Au moins 120 personnes sont décédées pendant ou peu après des interventions policières en Belgique entre 2010 et 2026, d'après une enquête menée par les médias belges Knack, Le Vif, De Tijd et L'Echo, publiée mercredi.
Cette base de données, compilée pour la première fois par des journalistes d'investigation, révèle que près de la moitié des victimes sont décédées sur les lieux ou lors de leur arrestation. Six des personnes décédées étaient mineures et ce chiffre serait probablement sous-estimé.
Parmi les cas les plus connus figurent ceux de Jonathan Jacob, Jozef Chovanec, la petite Mawda et Fabian, âgé de 11 ans.
Les journalistes ont recoupé les informations publiées dans la presse avec celles du parquet, d'avocats et de proches des victimes afin de vérifier ces données.
L'enquête a révélé que 46 % des décès impliquaient des armes à feu, 11 victimes ont été percutées par des véhicules et huit ont subi un arrêt cardiaque pendant ou peu après les interventions policières.
La moitié sur lors de l’arrestation
Environ 45 % des décès sont survenus sur les lieux ou lors de l'arrestation, tandis que 17 % sont morts en garde à vue.

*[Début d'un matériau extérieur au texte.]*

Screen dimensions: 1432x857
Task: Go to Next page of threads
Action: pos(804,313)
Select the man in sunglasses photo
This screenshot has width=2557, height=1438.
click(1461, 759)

Les personnes décédées étaient armées dans 40 % des cas.
Brecht Castel, journaliste d'investigation chez Knack, a déclaré que certains décès relevaient de la légitime défense, mais que d'autres soulevaient des questions quant à la responsabilité de la police.
"Sans transparence, il est impossible de mener une enquête approfondie sur l'action de la police", a déclaré Kati Verstrepen, avocate et présidente de la Ligue pour les droits de l'homme, à Knack.
La criminologue Sofie De Kimpe a ajouté que, dans la culture policière belge, la transparence est perçue comme une menace plutôt que comme un outil d'amélioration.
Le ministre de l'Intérieur, Bernard Quintin, a affirmé que des enquêtes systématiques étaient menées en cas de décès lors d'interventions policières et que des mesures disciplinaires ou pénales étaient prises lorsque cela s'avérait nécessaire.